| Records excerpted from a collection |
——————

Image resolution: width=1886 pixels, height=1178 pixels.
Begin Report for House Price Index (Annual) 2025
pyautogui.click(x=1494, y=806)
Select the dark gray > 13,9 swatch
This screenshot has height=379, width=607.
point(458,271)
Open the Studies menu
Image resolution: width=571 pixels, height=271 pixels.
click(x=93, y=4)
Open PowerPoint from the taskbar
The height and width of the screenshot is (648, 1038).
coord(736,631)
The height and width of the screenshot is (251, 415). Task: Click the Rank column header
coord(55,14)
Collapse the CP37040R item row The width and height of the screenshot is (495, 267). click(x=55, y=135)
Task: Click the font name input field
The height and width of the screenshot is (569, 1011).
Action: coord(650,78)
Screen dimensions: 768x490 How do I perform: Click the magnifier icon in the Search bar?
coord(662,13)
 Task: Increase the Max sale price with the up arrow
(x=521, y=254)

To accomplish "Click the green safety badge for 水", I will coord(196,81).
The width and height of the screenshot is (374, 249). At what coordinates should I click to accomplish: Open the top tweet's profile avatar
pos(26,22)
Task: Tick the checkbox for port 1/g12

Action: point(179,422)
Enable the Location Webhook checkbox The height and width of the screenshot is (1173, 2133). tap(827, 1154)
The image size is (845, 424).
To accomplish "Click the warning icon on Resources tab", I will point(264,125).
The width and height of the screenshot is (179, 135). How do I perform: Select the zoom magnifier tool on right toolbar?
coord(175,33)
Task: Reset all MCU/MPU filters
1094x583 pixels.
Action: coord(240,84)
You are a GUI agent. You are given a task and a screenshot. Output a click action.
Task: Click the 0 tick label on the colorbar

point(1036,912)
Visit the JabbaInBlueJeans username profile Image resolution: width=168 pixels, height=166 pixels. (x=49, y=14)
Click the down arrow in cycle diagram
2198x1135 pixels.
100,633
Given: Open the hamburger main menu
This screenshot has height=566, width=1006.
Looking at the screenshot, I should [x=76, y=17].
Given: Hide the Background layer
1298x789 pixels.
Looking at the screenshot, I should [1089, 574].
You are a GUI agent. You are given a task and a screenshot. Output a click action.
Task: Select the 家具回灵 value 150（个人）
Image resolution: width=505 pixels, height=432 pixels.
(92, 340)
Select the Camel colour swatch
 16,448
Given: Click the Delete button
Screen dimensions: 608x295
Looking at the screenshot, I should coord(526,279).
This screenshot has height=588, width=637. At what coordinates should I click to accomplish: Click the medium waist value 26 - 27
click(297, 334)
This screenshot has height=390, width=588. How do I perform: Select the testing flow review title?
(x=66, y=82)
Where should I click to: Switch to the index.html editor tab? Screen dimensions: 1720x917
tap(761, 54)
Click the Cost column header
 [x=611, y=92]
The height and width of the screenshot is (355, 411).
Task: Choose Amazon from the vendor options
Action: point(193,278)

——————

| CHALLENGE |
Could you write out the stretch of records from the line containing "Collapse the CP37040R" through the line containing "(x=521, y=254)" again, requests included, but scale every coordinate in the answers by 0.7 and round each to a whole number, with halves rounded up? Give only those lines.

| PROBLEM SOLUTION |
Collapse the CP37040R item row The width and height of the screenshot is (495, 267). click(x=39, y=95)
Task: Click the font name input field
The height and width of the screenshot is (569, 1011).
Action: coord(455,55)
Screen dimensions: 768x490 How do I perform: Click the magnifier icon in the Search bar?
coord(463,9)
 Task: Increase the Max sale price with the up arrow
(x=365, y=178)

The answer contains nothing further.